2) Playing – observe which games your children prefer to play on, or among themselves – they can be hallmarks on whatever awaits you, eventually, about them. Although stereotypical in a manner of thinking, little boys and girls have been observed to be playing with certain types of toys – of course, this maybe largely due to the kind of toys provided to them. If you’ve observed and heard about children making out with items that are not strictly toys, you’ll have the opportunity to infer accordingly. For example, little boys may find out and play with their Mother’s clothes, make-up, shoes, and bags, and try them on not only twice – you may tell yourself that these little boys may probably lead lives that you fear about now.
3) Inflict of pain and abuse – children who have been abused may have been unknowingly scarred, to some extent, such that the psychological wounds (although maybe healed in time) may still persist in the form of hurt feelings when they grow to become adults. This maybe simplistic, but we’ve heard anecdotes as well as have been told first hand about sad stories on childhood experiences. They particularly involve highly disturbing stories on children who have been abused sexually (though people generally react to situations, individually). They may have been irreparably “damaged” consequently, and choose to lead “homosexual lives” in due course.

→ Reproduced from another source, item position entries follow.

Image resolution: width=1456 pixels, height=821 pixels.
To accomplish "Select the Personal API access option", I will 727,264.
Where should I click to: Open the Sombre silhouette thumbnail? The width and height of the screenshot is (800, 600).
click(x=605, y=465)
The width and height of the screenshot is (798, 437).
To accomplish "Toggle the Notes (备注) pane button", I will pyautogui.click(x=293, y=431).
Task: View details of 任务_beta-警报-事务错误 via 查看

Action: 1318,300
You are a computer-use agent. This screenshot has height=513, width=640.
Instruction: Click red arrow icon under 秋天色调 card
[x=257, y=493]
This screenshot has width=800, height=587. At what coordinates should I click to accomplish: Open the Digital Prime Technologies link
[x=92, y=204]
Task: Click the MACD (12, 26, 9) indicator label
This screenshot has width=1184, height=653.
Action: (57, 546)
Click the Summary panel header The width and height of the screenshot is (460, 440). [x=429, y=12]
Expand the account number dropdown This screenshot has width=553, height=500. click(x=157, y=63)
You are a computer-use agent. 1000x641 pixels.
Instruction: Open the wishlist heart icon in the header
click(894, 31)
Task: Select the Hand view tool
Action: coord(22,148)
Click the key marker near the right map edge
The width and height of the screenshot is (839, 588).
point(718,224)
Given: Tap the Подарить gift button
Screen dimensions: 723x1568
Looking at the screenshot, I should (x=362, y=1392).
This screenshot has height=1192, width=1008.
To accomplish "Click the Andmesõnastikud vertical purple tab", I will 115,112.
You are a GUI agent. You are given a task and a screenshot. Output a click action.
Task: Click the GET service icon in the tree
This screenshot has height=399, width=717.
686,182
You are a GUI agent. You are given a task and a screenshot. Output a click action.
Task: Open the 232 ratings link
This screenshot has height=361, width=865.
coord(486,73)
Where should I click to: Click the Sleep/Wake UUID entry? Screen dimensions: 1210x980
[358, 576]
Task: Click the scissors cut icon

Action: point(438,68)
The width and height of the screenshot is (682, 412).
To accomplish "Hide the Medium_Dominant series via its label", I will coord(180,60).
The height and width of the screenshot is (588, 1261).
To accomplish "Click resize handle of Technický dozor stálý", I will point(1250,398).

4) Absence of positive role model among adults in the child’s world – this refers to the absence of either/or both parents who are responsible and have not shown consistently in their own persons what they were telling their children (more occasions than usual), e.g. “do as I tell you, and not on what you see on me” complex. This can also be observed from having a more dominant parent over the other. The imprint of what children see in their parents remains even beyond the years of childhood. This absence will negatively contribute to more confusion and questions on varied roles to play and assume when children have become adults.
Meanwhile, with time still on your hands, if you’re a parent, you may shower your child with much love, time, and watchful attention to the utmost of your abilities and resources. Let your partner do his / her own share of parental responsibilities, too. Seek your State’s support on social work, if necessary. Seek professional help if this topic is among your biggest fears as a parent, especially with news you hear about bullying being done towards young homosexuals. Your children will always understand that they have someone to lean on, someone to guide them well, and someone who will accept them unconditionally, even when they turn out to be homosexuals, in time.